In previous years, the club allowed itself to decay after its mainstays – i.e. Steve Ralston, Pat Noonan, Michael Parkhurst, Andy Dorman, Jose Cancela, etc. – were allowed to walk.  Instead of securing suitable replacements, the club tried to plug the gaping holes with SuperDraft selections and trialists. And as expected, that modus operandi caught up with the club fast in 2010.

Now, a new thinking appears to be in place. Rather than waving good players goodbye and filling those vacancies with marginal talent, the club has already taken two significant strides away from the old thinking.

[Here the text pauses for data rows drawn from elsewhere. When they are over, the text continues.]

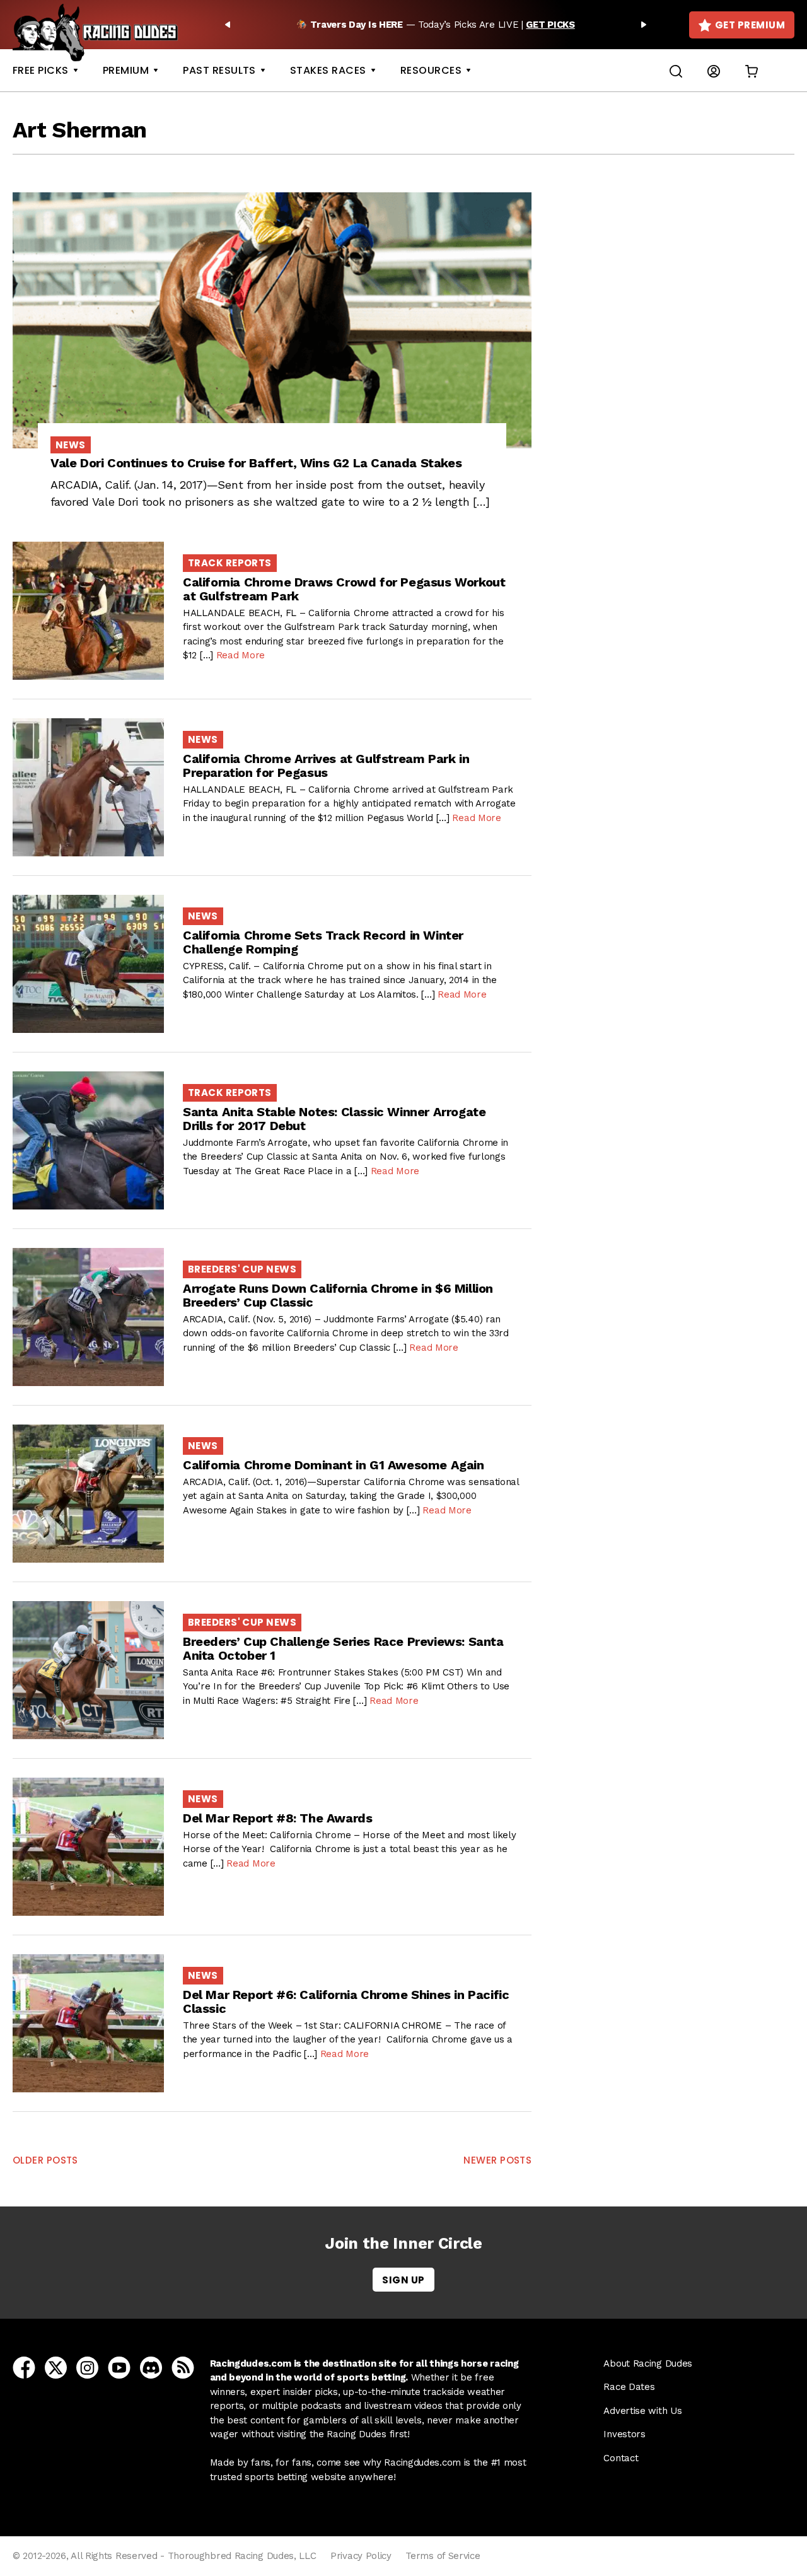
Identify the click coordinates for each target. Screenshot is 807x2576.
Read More (240, 655)
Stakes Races (328, 70)
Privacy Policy (361, 2555)
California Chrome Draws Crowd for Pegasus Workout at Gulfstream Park (344, 588)
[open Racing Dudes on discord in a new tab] (151, 2366)
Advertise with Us (642, 2410)
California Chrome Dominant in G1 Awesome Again (333, 1464)
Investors (624, 2434)
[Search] (676, 70)
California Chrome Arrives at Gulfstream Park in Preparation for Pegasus (326, 765)
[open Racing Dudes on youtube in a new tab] (119, 2366)
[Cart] (751, 71)
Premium (126, 70)
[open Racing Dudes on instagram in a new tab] (87, 2366)
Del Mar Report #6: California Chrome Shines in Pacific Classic (346, 2001)
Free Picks (41, 70)
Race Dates (628, 2386)
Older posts (45, 2160)
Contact (620, 2458)
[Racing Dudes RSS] (182, 2366)
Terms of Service (442, 2555)
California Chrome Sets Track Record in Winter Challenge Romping (323, 942)
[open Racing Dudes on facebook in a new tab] (24, 2366)
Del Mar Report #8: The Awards (277, 1818)
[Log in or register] (713, 71)
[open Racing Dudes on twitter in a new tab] (56, 2366)
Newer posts (497, 2160)
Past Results (219, 70)
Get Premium (750, 25)
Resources (431, 70)
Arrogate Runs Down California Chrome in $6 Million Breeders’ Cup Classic (338, 1295)
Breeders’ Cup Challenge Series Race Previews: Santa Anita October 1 (343, 1648)
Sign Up (403, 2280)
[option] (435, 24)
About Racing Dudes (647, 2363)
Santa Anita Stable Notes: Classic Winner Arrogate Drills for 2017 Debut (334, 1118)
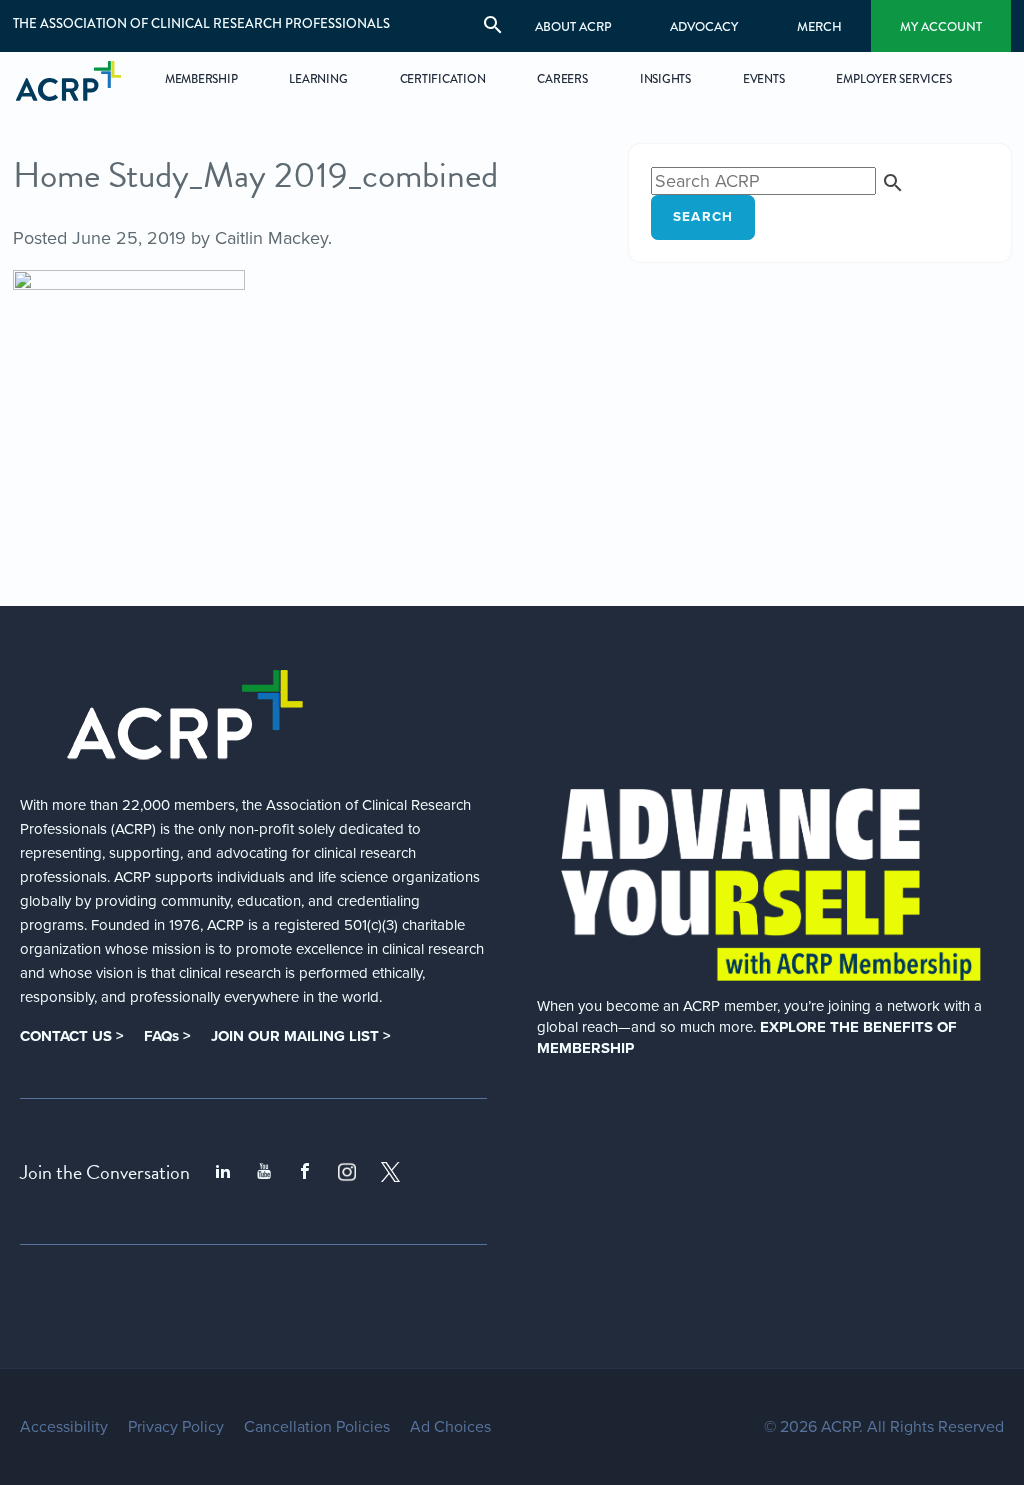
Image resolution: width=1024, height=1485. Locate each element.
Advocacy (704, 26)
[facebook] (305, 1172)
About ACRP (573, 26)
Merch (819, 26)
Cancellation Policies (317, 1427)
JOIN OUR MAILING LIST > (301, 1036)
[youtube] (264, 1172)
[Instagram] (347, 1172)
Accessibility (64, 1427)
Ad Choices (450, 1427)
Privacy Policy (176, 1427)
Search (703, 217)
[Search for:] (778, 181)
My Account (941, 26)
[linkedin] (223, 1172)
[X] (391, 1172)
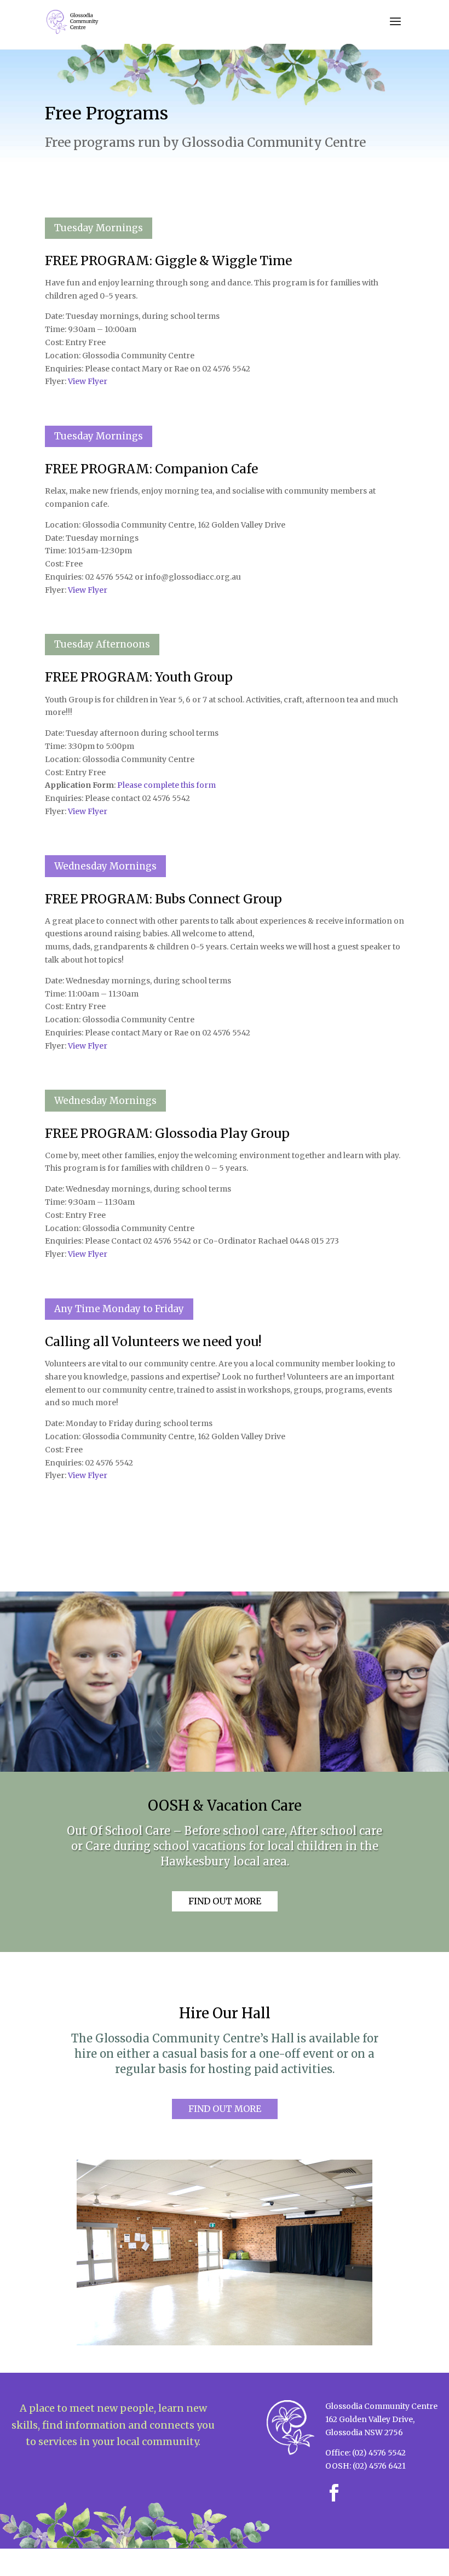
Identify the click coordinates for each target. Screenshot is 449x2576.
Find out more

Most notably, perhaps, is the signing of baby-faced Diego Fagundez, the first homegrown player added to the senior team in club history. Considering the Revolution’s Youth Academy, as we know it now, was nothing more than a league mandate less than four years ago, it’s fascinating that an Academy player looks ready to contribute to Nicol’s squad. Granted, it remains to be seen whether the teen sensation turns out to be the next Freddy Adu or Jozy Altidore. But, at the very least, it’s an encouraging sign that the fruits of the Academy’s labor appear to be ripening.

Shortly after Fagundez’s signing, the club selected Fred and Ryan Cochrane during the first-ever Re-entry Process last month. This approach has shown that the club is eager and willing to undertake new ways of player acquisitions. With Cochrane signed, and the prospect of a talented midfielder of Fred’s caliber a possibility, it’s another departure from the old thinking – one that greatly emphasized the SuperDraft and Supplemental Drafts – when it comes to roster replenishment.

There’s no guarantee that the lows experienced along Route 1 in 2010 won’t carry over into 2011. No one knows for sure. Call it another shot in the dark, but with additional wealth, as well as a deviation from their old approaches, the Revolution are in prime position to ensure that 2011 will not be a repeat of its predecessor.